● **Trecho do documento**:

Achei o cara lá dono da casa onde eu iria dormir, ele era meio estranho mas tudo bem. Aparentava ter uns quarenta e tantos anos, tinha aquele porte de taiwanes de meia idade, forte e magro. O mais legal dele era a barbixinha no queixo. O cara tinha estilo e isso me preocupava, afinal de contas se o cara tem mais de quarenta e ainda é magrinho e gostoso e de quebra tem estilo isso só podia significar uma coisa. Preciso mesmo dizer o que isso significa? Não né...
Entrei no carro e o cara ligou o som, nessa hora eu fiquei mais preocupado ainda. Ópera. Em italiano. Gelei óbviamente. Foi ai que o celular do tiozinho tocou e era a mulher dele, isso me tranquilizou de leve, ele falou pra ela organizar o quarto pra um brasileiro.
No meio do caminho eu apaguei umas duas vezes, acreditem em mim, eu estava realmente cansado. Chegamos na casa do tiozão às dez e pouco tinha uma mesa lá com três pratos com frutas e três copos de chá, um pra mim, um pra ele e um pra mulher. Tudo no capricho, comi algo que eu não comia há tempos, manga. Gelada, cortadinha.
Conversei um pouco com eles e descobri que alguns outros brasileiros já haviam morado alí, me explicaram onde era o banheiro e como ligava o chuveiro e ai sim vem a parte legal, chuveiro vertical de novo! Água de cima pra baixo! Nem preciso dizer que lá se foram meia hora de banho. Saí do banheiro e fui pro quarto, abri a mala e peguei uma camiseta. Foi ai que meio veio um click e a pergunta: "Querido senhor Lucas Casasco, aqui quem fala é a sua memória, onde está a sua camera de vídeo?"

● **Instruções**:
(a) Reproduza o trecho do relato começando em "Entrei no carro" e terminando em "manga. Gelada, cortadinha.".
(b) Responda com base no relato:
(i) Que música tocava no som do carro?
(ii) A que horas chegaram à casa?
(iii) Que fruta gelada e cortadinha foi comida?
Os registros vêm de uma fonte diferente.

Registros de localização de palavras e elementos
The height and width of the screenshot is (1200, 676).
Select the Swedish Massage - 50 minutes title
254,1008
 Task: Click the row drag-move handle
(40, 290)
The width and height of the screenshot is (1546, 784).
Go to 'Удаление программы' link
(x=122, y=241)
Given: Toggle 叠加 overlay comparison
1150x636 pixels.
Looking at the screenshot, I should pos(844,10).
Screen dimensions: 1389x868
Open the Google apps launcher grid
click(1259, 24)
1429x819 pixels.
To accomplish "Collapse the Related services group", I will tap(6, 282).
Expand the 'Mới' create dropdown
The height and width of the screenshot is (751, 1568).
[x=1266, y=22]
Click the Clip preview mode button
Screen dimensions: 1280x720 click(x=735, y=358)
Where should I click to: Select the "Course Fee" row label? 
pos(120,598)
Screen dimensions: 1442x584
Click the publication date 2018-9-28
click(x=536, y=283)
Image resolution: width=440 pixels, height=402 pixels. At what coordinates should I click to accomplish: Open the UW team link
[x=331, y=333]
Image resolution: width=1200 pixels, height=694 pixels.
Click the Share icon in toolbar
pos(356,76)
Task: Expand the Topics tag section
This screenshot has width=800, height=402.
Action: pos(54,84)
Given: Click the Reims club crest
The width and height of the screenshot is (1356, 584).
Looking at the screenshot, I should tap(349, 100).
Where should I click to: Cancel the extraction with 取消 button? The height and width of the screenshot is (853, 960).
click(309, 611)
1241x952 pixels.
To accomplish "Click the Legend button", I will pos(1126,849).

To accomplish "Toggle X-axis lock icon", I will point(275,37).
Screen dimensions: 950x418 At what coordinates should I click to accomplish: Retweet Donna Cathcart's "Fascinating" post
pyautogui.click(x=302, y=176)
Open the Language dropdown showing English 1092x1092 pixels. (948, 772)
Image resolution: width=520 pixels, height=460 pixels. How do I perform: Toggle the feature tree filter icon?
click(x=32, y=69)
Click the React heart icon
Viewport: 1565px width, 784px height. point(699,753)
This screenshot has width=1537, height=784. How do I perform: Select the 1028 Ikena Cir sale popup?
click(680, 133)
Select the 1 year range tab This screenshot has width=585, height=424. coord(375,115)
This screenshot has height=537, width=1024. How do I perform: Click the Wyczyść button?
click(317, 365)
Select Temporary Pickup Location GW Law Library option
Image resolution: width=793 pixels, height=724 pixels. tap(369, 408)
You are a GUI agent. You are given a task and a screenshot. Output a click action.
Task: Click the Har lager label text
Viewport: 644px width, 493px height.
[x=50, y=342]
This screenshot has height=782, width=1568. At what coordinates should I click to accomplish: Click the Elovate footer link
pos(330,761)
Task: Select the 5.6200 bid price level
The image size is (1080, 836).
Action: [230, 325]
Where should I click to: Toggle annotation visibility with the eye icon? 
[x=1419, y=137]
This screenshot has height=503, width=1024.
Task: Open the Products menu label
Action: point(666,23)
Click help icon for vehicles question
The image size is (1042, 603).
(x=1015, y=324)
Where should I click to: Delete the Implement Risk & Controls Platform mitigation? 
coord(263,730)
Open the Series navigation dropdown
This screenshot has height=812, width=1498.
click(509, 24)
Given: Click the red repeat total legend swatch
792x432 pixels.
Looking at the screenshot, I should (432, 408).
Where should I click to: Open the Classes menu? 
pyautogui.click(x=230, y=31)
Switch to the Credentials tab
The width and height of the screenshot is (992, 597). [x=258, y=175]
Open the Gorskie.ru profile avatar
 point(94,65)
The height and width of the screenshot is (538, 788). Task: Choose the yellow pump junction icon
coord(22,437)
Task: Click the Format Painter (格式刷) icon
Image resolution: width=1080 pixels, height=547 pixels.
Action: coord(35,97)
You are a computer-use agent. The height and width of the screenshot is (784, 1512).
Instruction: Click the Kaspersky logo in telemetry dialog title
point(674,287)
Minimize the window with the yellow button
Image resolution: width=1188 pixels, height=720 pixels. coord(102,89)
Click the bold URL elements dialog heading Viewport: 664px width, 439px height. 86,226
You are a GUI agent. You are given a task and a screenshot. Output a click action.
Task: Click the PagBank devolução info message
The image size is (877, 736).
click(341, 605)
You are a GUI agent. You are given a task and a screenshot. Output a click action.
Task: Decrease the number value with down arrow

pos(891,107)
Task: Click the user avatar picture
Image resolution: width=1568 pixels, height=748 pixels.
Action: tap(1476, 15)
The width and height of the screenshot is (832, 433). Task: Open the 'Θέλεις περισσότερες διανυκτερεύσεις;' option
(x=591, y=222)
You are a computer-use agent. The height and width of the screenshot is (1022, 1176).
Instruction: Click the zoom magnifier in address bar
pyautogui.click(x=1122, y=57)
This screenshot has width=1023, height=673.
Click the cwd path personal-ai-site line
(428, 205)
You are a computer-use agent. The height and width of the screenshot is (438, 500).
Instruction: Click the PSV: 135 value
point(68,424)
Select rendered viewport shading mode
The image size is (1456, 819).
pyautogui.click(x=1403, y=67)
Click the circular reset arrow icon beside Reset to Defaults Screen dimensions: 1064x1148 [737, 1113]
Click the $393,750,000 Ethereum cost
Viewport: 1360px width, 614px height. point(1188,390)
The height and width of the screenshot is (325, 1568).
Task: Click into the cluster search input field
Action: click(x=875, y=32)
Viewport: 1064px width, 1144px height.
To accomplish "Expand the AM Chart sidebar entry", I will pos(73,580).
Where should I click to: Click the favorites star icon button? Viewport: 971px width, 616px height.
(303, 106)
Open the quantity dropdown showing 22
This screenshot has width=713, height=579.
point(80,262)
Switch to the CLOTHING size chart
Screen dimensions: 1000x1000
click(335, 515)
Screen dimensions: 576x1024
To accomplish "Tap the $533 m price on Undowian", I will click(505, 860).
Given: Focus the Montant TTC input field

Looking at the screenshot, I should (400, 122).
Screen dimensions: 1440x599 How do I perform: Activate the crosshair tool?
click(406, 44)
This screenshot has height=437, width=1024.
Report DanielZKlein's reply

● **Respostas**:
(a)
Entrei no carro e o cara ligou o som, nessa hora eu fiquei mais preocupado ainda. Ópera. Em italiano. Gelei óbviamente. Foi ai que o celular do tiozinho tocou e era a mulher dele, isso me tranquilizou de leve, ele falou pra ela organizar o quarto pra um brasileiro.
No meio do caminho eu apaguei umas duas vezes, acreditem em mim, eu estava realmente cansado. Chegamos na casa do tiozão às dez e pouco tinha uma mesa lá com três pratos com frutas e três copos de chá, um pra mim, um pra ele e um pra mulher. Tudo no capricho, comi algo que eu não comia há tempos, manga. Gelada, cortadinha.

(b)
(i) Ópera, em italiano.
(ii) Às dez e pouco.
(iii) Manga.